Sans laisser transparaître d'inquiétude, Pauline Marois a souligné que le gouvernement péquiste a toujours été très respectueux des droits des Anglo-Québécois, qui sont, selon ses propres mots, aussi québécois que les francophones et qui ont également fondé le Québec.

Les anglophones ne vivent pas dans l'insécurité, dit Marois

Selon la première ministre Pauline Marois, les anglophones et les allophones ne vivent pas dans un climat d'insécurité au Québec, a-t-elle affirmé jeudi, deux jours après la publication d'un sondage révélant que la moitié d'entre eux ont envisagé de quitter la province l'année dernière.

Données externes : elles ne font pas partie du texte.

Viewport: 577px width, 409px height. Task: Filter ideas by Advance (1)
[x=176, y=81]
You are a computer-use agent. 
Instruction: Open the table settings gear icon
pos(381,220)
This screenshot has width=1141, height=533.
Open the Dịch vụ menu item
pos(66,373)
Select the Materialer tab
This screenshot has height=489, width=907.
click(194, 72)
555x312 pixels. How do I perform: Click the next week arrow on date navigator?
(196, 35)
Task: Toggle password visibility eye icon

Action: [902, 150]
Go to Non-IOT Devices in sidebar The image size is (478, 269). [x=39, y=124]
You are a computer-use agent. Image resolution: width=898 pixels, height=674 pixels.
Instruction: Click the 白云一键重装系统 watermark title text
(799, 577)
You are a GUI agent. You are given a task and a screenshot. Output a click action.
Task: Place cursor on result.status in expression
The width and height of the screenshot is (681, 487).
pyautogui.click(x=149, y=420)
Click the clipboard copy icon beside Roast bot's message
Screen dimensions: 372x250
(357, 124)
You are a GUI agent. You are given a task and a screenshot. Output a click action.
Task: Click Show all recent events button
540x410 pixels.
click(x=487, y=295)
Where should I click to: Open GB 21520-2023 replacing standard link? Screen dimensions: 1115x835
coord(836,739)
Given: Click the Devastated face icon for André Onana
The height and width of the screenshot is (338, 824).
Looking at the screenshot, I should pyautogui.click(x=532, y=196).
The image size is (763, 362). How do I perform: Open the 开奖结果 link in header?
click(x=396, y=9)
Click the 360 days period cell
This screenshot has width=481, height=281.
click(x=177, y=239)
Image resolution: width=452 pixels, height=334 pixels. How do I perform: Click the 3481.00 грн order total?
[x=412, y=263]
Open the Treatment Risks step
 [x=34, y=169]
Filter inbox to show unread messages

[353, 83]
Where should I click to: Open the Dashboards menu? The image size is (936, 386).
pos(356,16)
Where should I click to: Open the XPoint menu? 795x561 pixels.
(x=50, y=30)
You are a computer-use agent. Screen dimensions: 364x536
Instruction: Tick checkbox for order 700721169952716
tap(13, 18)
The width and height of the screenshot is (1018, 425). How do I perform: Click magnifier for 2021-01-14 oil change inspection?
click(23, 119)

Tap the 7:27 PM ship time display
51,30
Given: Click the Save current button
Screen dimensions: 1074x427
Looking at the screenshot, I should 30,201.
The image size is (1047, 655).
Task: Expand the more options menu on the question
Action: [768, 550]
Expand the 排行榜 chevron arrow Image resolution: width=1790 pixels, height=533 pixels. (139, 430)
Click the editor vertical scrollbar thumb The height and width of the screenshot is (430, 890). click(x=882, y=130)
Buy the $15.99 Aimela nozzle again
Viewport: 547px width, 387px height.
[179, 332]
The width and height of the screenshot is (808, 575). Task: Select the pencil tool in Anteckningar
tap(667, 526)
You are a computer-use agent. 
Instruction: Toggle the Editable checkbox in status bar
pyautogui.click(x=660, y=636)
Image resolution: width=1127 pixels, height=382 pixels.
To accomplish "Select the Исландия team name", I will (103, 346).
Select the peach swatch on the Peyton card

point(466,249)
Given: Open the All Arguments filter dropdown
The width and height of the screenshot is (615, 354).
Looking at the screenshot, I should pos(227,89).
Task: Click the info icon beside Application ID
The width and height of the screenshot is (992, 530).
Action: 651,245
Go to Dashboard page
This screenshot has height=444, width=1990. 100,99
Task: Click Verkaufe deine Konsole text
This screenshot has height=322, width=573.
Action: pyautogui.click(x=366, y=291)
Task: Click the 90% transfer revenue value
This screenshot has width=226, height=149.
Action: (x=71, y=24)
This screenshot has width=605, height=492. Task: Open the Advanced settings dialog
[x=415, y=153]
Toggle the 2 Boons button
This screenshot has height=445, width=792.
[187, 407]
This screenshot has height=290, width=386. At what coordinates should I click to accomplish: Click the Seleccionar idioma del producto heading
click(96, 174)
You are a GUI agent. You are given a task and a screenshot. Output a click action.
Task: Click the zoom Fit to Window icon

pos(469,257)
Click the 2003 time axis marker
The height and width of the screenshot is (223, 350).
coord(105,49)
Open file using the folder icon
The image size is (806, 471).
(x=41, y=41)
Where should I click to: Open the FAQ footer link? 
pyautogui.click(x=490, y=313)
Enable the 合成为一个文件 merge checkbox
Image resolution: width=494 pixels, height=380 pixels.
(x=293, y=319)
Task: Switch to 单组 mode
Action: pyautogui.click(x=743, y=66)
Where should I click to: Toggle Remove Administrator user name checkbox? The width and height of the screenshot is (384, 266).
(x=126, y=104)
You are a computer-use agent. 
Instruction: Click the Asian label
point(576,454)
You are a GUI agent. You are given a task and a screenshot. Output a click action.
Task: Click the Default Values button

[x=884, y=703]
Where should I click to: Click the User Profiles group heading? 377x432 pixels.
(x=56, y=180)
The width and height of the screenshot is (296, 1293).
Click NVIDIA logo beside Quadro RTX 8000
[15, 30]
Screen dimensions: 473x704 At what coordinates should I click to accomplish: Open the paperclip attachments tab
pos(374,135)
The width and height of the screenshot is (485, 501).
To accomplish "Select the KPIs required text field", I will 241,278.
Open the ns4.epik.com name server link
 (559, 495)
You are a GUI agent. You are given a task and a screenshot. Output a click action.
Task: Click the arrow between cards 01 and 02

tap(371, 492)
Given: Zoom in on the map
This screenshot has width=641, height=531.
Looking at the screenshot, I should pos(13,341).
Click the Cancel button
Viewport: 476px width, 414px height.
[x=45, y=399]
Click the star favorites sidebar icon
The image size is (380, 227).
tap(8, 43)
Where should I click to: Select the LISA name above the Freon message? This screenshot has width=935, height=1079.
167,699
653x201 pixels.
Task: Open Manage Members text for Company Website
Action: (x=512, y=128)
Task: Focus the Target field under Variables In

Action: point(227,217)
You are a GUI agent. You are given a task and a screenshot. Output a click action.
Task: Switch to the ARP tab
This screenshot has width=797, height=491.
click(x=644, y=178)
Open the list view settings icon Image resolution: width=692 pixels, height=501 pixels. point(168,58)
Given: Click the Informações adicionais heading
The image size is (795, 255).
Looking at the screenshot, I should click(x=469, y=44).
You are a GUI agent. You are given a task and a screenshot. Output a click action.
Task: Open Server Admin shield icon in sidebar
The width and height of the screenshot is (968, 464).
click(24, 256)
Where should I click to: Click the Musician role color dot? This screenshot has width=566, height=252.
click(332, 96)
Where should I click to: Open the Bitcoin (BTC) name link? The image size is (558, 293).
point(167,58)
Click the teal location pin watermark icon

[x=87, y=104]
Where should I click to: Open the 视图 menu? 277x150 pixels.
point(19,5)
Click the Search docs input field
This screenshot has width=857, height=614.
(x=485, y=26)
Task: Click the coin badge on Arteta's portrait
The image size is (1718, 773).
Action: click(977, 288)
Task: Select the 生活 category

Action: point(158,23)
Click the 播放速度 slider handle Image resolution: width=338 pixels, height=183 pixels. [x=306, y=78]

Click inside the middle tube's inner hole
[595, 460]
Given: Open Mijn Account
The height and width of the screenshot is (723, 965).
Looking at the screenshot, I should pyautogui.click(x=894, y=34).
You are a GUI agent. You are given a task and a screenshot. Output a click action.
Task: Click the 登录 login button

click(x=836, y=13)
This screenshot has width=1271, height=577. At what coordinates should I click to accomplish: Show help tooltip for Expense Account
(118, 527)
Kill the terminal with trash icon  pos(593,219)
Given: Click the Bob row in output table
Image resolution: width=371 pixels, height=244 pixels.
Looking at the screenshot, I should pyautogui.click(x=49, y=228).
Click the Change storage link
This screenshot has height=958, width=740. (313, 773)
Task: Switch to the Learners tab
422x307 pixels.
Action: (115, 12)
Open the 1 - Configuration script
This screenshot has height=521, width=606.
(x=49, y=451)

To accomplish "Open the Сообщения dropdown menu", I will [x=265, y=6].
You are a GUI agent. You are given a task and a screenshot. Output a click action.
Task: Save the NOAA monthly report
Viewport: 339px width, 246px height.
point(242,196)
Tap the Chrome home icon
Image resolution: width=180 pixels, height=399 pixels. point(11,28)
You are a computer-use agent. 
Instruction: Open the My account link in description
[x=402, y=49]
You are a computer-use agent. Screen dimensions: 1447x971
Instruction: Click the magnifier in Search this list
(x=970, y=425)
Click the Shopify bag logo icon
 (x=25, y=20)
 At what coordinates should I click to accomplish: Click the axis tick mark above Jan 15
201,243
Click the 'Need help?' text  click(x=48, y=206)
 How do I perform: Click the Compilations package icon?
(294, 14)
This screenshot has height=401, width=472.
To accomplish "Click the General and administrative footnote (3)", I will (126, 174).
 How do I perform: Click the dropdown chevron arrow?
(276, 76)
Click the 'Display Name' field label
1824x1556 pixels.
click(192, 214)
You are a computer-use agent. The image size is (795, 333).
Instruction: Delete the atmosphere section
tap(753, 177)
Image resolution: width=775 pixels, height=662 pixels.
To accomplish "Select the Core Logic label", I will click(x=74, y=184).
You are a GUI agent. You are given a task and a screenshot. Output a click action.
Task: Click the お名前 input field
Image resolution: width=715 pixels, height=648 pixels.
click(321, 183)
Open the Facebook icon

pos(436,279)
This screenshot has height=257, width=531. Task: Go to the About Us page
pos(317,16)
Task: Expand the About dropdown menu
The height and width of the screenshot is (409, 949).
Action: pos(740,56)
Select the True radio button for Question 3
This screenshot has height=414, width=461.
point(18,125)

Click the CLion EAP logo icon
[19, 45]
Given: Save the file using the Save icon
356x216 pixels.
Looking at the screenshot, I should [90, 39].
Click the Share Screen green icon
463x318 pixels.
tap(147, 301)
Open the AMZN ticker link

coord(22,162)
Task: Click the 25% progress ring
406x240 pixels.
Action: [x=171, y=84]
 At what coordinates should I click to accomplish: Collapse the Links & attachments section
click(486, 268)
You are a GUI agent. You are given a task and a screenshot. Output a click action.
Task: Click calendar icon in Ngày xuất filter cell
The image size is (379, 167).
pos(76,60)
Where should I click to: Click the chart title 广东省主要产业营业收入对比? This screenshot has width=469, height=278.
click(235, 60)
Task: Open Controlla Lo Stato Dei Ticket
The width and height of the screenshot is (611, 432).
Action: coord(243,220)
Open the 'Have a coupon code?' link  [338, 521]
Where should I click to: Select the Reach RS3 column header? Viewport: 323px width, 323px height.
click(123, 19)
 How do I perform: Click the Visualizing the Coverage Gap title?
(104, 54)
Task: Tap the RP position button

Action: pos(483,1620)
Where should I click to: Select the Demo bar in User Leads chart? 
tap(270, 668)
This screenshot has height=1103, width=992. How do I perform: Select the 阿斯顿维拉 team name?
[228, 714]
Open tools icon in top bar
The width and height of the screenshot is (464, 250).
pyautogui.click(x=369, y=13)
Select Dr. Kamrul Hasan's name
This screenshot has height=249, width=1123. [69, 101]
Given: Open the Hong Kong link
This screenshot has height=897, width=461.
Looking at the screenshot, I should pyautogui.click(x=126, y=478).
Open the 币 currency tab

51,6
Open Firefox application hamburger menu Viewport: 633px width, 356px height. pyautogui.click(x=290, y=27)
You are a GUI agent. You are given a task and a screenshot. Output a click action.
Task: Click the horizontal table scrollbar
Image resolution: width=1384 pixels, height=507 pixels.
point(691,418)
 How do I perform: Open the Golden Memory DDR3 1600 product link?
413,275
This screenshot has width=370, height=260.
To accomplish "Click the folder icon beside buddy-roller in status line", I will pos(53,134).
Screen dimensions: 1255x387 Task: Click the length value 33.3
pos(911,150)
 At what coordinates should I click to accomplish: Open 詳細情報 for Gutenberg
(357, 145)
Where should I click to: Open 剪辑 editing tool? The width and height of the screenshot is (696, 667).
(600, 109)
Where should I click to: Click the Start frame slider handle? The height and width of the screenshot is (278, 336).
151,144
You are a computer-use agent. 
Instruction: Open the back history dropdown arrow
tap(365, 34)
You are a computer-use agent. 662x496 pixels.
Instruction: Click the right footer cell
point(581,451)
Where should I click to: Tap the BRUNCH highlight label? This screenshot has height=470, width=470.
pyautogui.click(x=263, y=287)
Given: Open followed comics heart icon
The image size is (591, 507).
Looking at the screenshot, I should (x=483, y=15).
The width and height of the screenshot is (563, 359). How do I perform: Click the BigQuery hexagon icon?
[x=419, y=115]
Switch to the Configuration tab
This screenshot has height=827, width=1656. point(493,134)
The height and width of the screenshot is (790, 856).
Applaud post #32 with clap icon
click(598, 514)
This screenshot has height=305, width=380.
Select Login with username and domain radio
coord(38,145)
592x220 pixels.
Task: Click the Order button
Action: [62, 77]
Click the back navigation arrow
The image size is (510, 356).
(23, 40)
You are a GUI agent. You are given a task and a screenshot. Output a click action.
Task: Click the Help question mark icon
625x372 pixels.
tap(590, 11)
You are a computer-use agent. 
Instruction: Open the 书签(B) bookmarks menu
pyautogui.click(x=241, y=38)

C'est ce que la première ministre affirme constater sur le terrain.
Elle a commenté le sondage EKOS, commandé par CBC/Radio-Canada, après son discours à la Chambre de commerce de Gatineau.
Selon le sondage, ce ne sont pas des questions linguistiques qui ont mené les anglophones et les allophones du Québec à envisager un déménagement, mais plutôt l'incertitude politique, leur hostilité envers le Parti québécois, l'économie et les emplois.
Mme Marois, sans laisser transparaître d'inquiétude, a souligné que le gouvernement péquiste a toujours été très respectueux des droits des Anglo-Québécois, qui sont, selon ses propres mots, aussi québécois que les francophones et qui ont également fondé le Québec.
Elle a rappelé que c'est alors qu'elle était ministre de l'éducation que les commissions scolaires sont passées de confessionnelles à linguistiques, et ce afin que les anglophones aient le contrôle de leur système d'éducation.
Après son point de presse, la première ministre a été poursuivie par l'équipe de l'émission humoristique «This hour has 22 minutes» qui cherchait à lui remettre un «certificat d'intolérance».